Collected data entries:
####################

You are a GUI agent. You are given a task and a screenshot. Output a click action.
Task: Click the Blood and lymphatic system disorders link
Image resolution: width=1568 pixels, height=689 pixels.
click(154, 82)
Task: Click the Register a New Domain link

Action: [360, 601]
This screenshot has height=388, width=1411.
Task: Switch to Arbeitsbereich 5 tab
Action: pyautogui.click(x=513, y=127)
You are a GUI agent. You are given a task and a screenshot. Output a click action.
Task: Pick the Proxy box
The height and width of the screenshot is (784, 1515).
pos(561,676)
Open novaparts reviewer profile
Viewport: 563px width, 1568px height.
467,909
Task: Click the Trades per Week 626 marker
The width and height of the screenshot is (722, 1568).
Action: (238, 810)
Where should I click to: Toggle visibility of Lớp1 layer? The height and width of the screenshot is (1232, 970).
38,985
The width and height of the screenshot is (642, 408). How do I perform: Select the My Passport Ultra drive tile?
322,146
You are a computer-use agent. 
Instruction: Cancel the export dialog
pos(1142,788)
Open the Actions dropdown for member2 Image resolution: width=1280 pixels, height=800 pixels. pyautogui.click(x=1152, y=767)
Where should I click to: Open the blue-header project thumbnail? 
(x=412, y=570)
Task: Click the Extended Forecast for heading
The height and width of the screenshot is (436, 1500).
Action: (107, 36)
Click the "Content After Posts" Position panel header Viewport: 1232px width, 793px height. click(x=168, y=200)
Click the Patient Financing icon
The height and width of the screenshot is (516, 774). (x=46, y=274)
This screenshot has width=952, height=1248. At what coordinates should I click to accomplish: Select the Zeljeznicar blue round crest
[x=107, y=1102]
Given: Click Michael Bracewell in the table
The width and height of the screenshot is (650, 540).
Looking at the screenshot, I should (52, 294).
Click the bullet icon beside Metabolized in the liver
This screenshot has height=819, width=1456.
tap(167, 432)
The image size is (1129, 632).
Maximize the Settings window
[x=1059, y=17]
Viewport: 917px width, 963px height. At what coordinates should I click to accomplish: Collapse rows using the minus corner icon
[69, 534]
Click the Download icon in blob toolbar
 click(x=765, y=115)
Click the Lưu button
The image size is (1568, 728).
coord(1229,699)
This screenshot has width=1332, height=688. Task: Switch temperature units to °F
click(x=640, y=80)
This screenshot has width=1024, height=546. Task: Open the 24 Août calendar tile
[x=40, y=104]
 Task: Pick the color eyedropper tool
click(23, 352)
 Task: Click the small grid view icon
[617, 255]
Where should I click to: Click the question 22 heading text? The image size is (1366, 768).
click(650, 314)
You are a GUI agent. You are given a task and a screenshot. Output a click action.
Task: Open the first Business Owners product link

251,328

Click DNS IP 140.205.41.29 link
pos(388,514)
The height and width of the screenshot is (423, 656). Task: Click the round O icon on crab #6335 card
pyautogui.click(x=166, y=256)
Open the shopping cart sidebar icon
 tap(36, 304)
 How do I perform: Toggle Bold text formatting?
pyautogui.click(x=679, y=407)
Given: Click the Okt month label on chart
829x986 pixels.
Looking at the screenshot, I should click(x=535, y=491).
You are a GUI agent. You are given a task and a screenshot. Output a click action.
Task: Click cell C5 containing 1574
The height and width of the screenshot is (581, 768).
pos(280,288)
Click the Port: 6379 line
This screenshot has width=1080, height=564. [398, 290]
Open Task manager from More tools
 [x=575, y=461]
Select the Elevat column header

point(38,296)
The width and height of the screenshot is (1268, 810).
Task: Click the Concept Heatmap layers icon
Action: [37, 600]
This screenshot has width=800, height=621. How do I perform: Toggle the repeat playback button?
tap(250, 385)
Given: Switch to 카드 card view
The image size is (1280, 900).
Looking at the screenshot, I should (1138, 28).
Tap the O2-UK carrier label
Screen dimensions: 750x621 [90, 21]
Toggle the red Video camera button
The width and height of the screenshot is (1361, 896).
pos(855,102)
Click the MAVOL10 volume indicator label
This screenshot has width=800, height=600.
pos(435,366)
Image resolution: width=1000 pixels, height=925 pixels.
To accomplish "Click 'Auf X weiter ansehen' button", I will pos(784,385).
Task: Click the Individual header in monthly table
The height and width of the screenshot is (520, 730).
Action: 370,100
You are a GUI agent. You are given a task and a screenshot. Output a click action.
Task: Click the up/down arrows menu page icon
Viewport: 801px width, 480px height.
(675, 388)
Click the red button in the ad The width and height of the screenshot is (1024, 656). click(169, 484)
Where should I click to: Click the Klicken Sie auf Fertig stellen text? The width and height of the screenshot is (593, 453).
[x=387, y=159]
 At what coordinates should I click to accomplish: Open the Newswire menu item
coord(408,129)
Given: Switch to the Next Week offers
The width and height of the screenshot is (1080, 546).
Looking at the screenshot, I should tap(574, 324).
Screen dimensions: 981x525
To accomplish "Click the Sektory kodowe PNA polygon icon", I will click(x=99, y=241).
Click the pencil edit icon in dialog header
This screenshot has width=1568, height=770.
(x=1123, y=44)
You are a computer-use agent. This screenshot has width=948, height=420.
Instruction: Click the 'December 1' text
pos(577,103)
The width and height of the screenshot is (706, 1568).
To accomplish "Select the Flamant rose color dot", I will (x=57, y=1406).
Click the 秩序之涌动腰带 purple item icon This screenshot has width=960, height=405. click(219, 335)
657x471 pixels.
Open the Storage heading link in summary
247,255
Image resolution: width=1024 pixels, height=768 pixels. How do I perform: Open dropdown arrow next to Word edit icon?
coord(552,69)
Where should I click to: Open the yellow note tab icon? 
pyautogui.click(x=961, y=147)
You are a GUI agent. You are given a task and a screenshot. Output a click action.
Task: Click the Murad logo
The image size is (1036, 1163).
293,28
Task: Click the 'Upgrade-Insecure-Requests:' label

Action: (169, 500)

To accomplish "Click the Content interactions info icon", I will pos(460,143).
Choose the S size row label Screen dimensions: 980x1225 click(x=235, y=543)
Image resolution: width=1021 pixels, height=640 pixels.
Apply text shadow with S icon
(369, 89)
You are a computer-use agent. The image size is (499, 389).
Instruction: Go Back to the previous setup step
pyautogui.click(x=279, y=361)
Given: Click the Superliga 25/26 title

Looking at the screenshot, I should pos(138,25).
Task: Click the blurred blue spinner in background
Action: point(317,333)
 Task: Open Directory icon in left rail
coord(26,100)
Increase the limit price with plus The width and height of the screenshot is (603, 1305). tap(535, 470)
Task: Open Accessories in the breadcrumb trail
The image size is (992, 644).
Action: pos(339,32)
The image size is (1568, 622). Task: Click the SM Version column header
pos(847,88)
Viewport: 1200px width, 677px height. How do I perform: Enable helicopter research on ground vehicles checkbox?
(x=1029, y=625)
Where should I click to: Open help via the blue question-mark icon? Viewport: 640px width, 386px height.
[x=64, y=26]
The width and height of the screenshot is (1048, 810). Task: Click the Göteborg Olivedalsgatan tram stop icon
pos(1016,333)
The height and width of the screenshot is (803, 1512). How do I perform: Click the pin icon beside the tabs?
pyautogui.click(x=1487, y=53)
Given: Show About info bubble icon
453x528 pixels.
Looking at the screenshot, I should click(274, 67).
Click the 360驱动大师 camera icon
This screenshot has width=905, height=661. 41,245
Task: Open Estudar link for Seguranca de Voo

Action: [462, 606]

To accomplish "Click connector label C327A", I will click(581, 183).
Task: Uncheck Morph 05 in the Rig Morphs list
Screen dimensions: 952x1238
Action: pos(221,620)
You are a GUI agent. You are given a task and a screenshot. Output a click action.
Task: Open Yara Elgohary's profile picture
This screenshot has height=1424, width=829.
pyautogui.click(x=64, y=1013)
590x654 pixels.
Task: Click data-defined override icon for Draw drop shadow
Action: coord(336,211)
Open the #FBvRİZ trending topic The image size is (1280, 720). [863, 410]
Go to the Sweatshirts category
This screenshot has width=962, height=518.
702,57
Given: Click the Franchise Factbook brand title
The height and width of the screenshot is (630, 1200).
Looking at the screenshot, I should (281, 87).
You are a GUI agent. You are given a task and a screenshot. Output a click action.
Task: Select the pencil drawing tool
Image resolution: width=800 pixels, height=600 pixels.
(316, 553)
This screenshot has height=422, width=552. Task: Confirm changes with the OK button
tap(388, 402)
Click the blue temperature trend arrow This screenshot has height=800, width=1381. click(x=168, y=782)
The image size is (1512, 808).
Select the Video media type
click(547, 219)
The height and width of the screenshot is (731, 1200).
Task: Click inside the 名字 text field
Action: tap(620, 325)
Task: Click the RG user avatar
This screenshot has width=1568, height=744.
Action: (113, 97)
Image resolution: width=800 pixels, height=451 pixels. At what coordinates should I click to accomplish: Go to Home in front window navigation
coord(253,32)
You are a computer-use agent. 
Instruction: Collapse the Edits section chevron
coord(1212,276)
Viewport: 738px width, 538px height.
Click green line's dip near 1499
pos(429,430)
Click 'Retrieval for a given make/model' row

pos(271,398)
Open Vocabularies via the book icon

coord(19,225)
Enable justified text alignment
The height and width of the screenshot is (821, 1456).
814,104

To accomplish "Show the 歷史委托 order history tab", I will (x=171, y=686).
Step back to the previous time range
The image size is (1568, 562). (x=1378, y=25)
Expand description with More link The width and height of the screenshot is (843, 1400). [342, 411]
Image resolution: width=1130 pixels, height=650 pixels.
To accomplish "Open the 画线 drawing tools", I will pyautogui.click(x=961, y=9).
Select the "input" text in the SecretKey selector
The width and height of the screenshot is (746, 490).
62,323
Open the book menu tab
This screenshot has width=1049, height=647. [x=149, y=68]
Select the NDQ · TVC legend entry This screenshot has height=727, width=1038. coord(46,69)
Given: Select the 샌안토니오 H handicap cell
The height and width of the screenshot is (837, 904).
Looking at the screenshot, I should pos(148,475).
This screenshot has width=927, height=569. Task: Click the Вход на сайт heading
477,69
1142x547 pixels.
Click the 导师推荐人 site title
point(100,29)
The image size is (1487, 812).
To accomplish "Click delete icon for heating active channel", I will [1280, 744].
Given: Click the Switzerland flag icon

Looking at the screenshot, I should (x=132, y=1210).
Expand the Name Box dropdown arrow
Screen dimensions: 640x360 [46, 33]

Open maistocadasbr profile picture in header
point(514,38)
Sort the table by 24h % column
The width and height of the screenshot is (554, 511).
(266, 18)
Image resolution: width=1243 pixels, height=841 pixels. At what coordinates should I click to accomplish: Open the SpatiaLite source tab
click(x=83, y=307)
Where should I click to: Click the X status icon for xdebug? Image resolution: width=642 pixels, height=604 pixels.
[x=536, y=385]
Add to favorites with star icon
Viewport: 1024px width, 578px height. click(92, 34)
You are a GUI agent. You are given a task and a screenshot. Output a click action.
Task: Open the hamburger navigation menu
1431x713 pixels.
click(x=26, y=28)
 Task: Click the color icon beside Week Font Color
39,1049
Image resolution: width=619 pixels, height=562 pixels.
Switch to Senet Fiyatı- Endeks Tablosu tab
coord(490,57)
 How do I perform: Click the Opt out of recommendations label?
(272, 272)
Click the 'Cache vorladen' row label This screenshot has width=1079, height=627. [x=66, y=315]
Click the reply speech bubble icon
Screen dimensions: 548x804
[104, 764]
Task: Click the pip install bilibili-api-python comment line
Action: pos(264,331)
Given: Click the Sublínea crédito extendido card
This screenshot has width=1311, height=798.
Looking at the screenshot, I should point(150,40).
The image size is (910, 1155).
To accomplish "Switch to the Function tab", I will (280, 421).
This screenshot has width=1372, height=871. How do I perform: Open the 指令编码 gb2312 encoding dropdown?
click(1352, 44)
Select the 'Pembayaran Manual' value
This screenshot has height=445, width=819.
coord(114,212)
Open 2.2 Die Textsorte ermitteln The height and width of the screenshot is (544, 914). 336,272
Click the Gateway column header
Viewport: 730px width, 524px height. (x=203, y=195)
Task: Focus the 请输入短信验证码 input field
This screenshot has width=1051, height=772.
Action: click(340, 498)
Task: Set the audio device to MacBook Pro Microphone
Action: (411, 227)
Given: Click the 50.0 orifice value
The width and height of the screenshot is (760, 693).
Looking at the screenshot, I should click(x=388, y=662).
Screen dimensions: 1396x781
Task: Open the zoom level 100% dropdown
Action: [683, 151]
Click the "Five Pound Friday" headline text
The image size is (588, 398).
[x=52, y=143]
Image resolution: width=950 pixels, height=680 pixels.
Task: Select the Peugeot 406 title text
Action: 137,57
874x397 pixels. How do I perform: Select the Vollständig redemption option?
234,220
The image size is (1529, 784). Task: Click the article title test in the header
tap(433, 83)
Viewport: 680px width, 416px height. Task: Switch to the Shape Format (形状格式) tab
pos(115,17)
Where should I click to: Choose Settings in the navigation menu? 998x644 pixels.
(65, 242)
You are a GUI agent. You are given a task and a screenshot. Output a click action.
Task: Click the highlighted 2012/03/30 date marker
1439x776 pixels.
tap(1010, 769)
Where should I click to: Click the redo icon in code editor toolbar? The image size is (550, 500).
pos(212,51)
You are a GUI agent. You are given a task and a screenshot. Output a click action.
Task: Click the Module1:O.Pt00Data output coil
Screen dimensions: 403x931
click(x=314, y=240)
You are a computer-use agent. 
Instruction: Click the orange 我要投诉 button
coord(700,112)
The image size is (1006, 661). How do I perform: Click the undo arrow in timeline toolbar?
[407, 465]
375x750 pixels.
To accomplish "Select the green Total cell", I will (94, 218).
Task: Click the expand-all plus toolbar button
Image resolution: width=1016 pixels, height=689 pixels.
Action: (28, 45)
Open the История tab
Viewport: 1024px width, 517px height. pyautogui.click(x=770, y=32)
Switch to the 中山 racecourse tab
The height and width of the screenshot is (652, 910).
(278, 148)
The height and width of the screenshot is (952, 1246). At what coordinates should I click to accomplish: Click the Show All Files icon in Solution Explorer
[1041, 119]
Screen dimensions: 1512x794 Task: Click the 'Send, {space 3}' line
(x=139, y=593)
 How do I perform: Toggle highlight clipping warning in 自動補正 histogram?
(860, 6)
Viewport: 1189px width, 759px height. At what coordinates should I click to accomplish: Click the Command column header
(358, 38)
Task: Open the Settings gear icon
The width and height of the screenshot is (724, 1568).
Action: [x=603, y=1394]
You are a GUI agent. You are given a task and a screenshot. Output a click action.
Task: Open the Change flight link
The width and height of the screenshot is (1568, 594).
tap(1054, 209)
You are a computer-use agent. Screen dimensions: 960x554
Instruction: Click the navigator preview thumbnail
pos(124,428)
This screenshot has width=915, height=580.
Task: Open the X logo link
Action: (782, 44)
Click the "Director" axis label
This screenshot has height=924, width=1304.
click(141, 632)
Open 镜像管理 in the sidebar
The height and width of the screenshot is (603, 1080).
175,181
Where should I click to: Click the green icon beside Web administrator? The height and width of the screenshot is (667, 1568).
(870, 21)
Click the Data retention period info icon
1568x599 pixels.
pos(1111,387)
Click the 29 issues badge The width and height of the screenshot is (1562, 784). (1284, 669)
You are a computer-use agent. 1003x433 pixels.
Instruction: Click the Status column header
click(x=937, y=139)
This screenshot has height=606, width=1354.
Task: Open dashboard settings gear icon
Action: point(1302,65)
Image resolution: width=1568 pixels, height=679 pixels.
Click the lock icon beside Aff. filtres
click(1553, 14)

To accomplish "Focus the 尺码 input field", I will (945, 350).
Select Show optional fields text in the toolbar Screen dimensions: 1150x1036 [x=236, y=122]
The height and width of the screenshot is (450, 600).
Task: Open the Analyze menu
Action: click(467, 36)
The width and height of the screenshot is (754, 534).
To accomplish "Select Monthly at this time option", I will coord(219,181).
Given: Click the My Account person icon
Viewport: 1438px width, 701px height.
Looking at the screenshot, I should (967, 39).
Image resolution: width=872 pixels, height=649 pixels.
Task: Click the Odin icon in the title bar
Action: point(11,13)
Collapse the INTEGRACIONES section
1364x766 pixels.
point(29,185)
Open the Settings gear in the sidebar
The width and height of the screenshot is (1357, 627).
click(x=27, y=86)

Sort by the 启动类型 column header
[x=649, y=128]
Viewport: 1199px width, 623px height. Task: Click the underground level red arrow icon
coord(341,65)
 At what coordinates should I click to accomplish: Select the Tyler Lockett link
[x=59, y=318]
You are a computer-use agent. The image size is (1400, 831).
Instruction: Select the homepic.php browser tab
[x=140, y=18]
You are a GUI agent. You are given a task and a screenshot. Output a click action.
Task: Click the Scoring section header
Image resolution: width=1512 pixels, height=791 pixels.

####################

* Activity *
The output should consist only of the lines from the one with "Task: Click the Scoring section header" through the final line of the records above, exactly.

* Response to the task *
Task: Click the Scoring section header
Image resolution: width=1512 pixels, height=791 pixels.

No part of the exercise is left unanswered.